Shen Congwen's letters are forthcoming from China's Yilin Publishing House. The Letters of Shen Congwen will also be published in English for the first time.



Read translator’s note

Shen Congwen (1902-1988) is one of the most influential writers in China's modern history. His Border Town, banned under Mao's regime, inspired the new generation of Chinese writers in the late-twentieth century, and was named the best novel in Yazhou Zhoukan's 1999 list of 100 best works of literature of 20th century China.

Alice Xin Liu was born in Beijing and left for London at the age of seven, returning when she was twenty-one. In that time, she had the good fortune of studying English literature at Durham University, UK, and of being taught traditional Chinese language and culture every summer by Communist cadre grandparents. Today Liu is an enthusiastic reader of Chinese, Japanese, and English fiction and poetry. Since translation was part of her consciousness at a very young age, it's hard to see an alternative path. In 2011, she finished a translation of a book of Shen Congwen's letters for Yilin publishing house in China.


Shen Congwen was born Shen Yuehuan in 1902 to a Miao family, in Hunan province. Compared often to William Faulkner, though less well-known in the west, Shen's oeuvre is set in the rural idyllic that is his home town, Fenghuang, and home province, Hunan. A vernacular writer, Shen Congwen never got used to city dwelling and, after the communist takeover, stopped writing fiction altogether in the last thirty years of his life. Even though he produced some non-fiction about the arts and crafts, his retreat and period of mental breakdown in the early forties are widely seen today as a tragedy for Chinese literature. Compounded by a crackdown on his work in China, the life of Shen Congwen has been mysteriously hidden for decades.

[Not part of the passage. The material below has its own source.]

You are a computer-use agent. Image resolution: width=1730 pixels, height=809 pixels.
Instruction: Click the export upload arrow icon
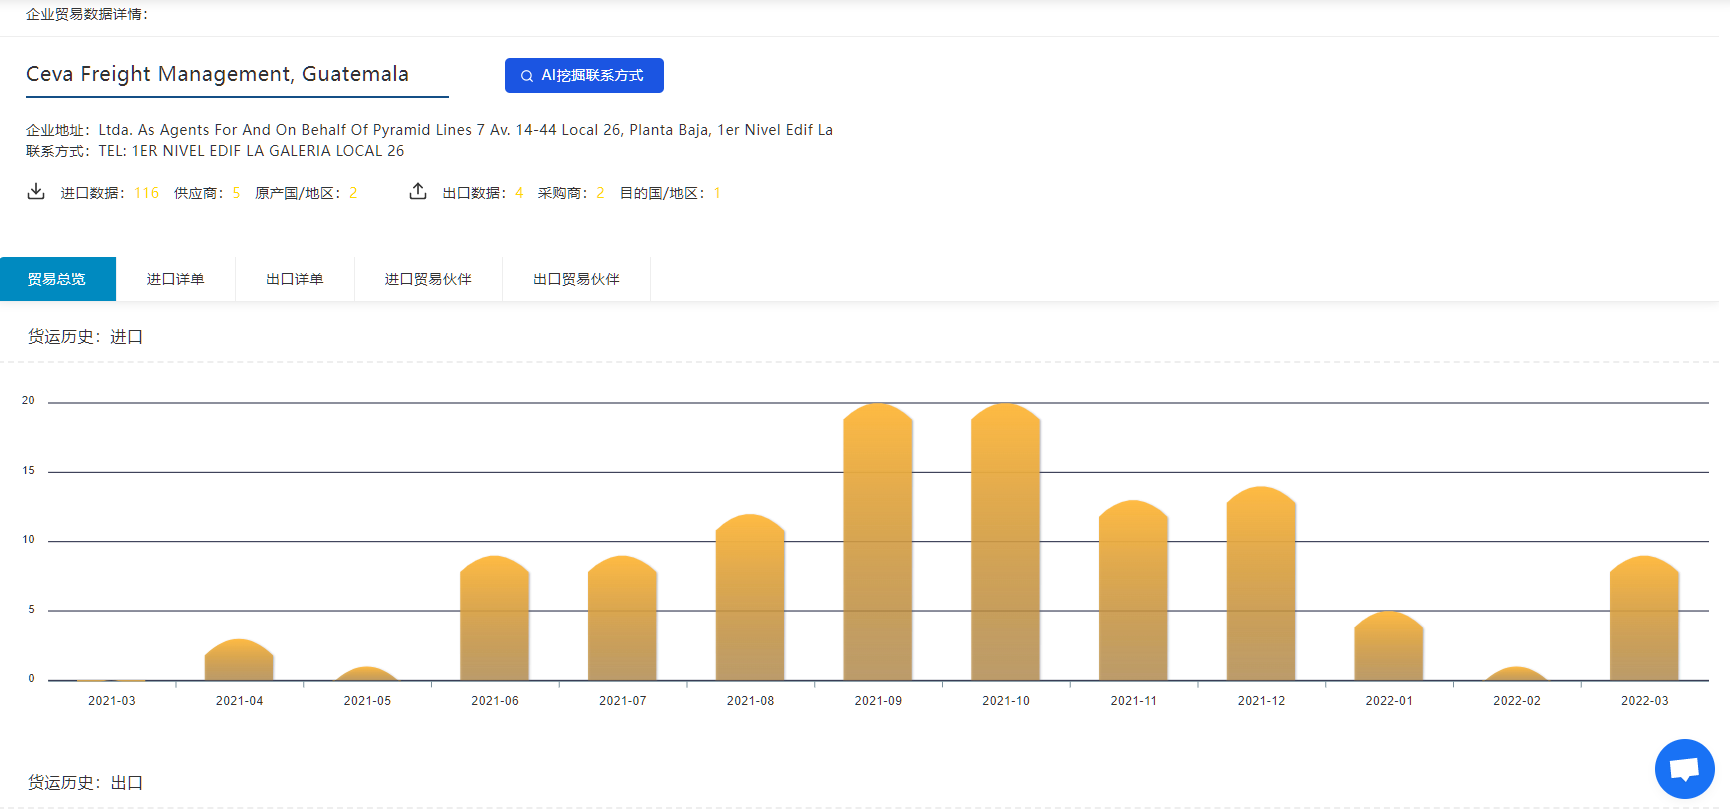(x=418, y=191)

Famous as he is, what does the reader really know about him? That he accused a People's Literature magazine editor of not knowing how to connect with the masses? How did Shen feel about a China that had transformed itself into a battleground of propaganda rhetoric and conventional literature? What, indeed, did he feel his own place to be in this new climate? And why did he not write again; why choose silence? Many of these questions have answers in the letters, spanning three decades (1930-1961), he wrote his wife, Zhang Zhaohe—it is from these that I have excerpted and translated the featured passages.

These letters are from the later years, when Shen no longer wrote fiction, but continued filing away reports for his arts-and-crafts research. In them we sense his frustration, but also an obtuse spirit that did not easily allow for the merits of a contemporary literature, the spirit of someone who was aware of the trends but did not value them. The proposed novel against the game of mahjongg proves this point.

Shen was a recorder of minutiae. It is common knowledge that he had become a husk of the writer he once was: he was frequently portrayed as withdrawn and unhappy. It is therefore interesting to note his joy and humanity at the smallest of things—the wutong trees of Nanjing, fruit baskets on the train, his attention to otherwise insignificant daily rituals. Nothing is trivial. If Shen is on a diet, he will tell you how much weight he has lost to the gram. If he is going through a newspaper stand, he will say exactly what he considers wrong with literary magazines, newspapers and illustrated books of the time.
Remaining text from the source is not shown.